Eating with the Hand-A Sacred Gesture
- Lorna Owens-CEO
- Jul 5
- 2 min read
Eating with the Hand – A Sacred Gesture
Today, as I do every morning, I sit in my favorite chair and I have tea. And Africa is on my mind.
I find myself thinking about something simple, yet deeply symbolic — the way food is eaten across many parts of the continent. Not with fork or knife, but with the hand. Bare. Honest. Present. There is something about that gesture that intrigues me — the reaching, the touching, the blending of palm and sustenance. It feels like an invitation into intimacy. A gesture of becoming one with what you are about to receive.
In many African cultures — from Ghana to Senegal, from Ethiopia to Nigeria — eating with the hand is not just tradition, it is respect. It is ritual. It is community. It is a way of honoring the earth and the hands that prepared the meal. And yes, there is a preferred hand — the right hand. The left is considered unclean in many cultures and is not used for eating. So it is the right hand that breaks the bread, scoops the rice, dips into the stew, rolls the fufu, gathers the injera. It is the right hand that feeds you.
Before the meal begins, a small bowl of water is brought forth. Sometimes infused with slices of lemon or lime, sometimes scented with rosewater or herbs. It is passed from person to person with reverence. Hands are washed. Not rushed. As if preparing the fingers for something sacred.
And perhaps it is sacred. For what could be more spiritual than eating food that was grown in the soil near you, cooked with love by someone’s mother or auntie or grandmother, and eaten not with something that separates, but with the body itself?
When you eat with the hand, you feel the texture — the softness of yam, the silk of groundnut soup, the warmth of jollof fresh from the pot. You shape it, press it, lift it to your mouth. It is an act of mindfulness. A full-sensory encounter. There’s no hurry. No distraction. Just the food, the moment, the gratitude.
Children learn this way early — sitting on mats, sharing bowls, laughing between bites. It teaches them not just how to eat, but how to share, how to wait, how to honor what is given.

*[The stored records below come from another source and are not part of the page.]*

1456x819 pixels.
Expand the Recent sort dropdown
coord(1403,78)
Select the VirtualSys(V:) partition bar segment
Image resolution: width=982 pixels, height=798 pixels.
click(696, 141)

I think of the West and our stainless steel cutlery — polished, cold, distant. And I wonder, have we lost something? Have we distanced ourselves from nourishment, from presence, from blessing?
Because in Africa, to eat with the hand is to eat with spirit.
And so today, tea in hand, I honor that sacred act. I remember meals where bowls were passed in a circle and laughter came between bites. I remember the bowl of lemon water. The wiping of palms on cotton cloth. The aroma of spice in the air. The right hand, gently gathering what was lovingly made.
Yes — Africa on my mind. And food in the hand. A blessing indeed.